Professor in Molecular Genetics and Microbiology
Professor in Medicine
Professor of Cell Biology
Member of the Duke Cancer Institute
The Gromeier Lab
Viral Cancer Immunotherapy
The Gromeier Laboratory is dedicated to unraveling molecular mechanisms of +strand RNA virus: host interactions that lend themselves to cancer immunotherapy.
Our research encompasses translation regulation, mitogenic signal transduction pathways and their role in protein synthesis control, innate antiviral immunity, and clinical translational cancer immunotherapy.
Molecular Mechanisms of Protein Synthesis Regulation
A pivotal lever of gene regulation is control over ribosome recruitment to messenger RNAs. We are particularly interested in this process, as the outcome of infection with poliovirus (a +strand RNA virus whose genome functions as an mRNA) is defined by the ability of attracting (host) ribosomes to (viral) RNAs.
We are studying the mechanisms enabling eukaryotic translation initiation factors (eIFs) to recruit ribosomes and initiate protein synthesis at defined mRNAs, e.g. poliovirus genomes.

- **EXERCISE OBJECTIVE**
Transcribe the Gromeier Lab page word for word, beginning at the words "Professor in Molecular" and stopping after "to cancer immunotherapy.".

- **COLLECTED MATERIAL**

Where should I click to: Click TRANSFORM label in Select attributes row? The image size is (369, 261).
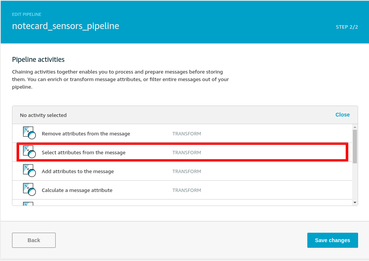tap(187, 152)
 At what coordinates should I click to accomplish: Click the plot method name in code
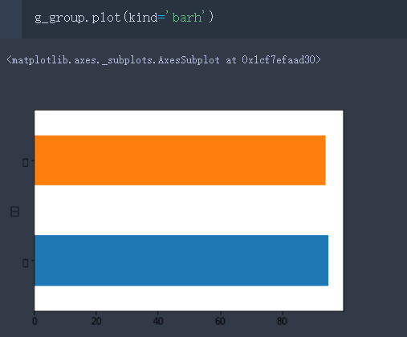[x=106, y=18]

- **ANSWER SECTION**
Professor in Molecular Genetics and Microbiology
Professor in Medicine
Professor of Cell Biology
Member of the Duke Cancer Institute
The Gromeier Lab
Viral Cancer Immunotherapy
The Gromeier Laboratory is dedicated to unraveling molecular mechanisms of +strand RNA virus: host interactions that lend themselves to cancer immunotherapy.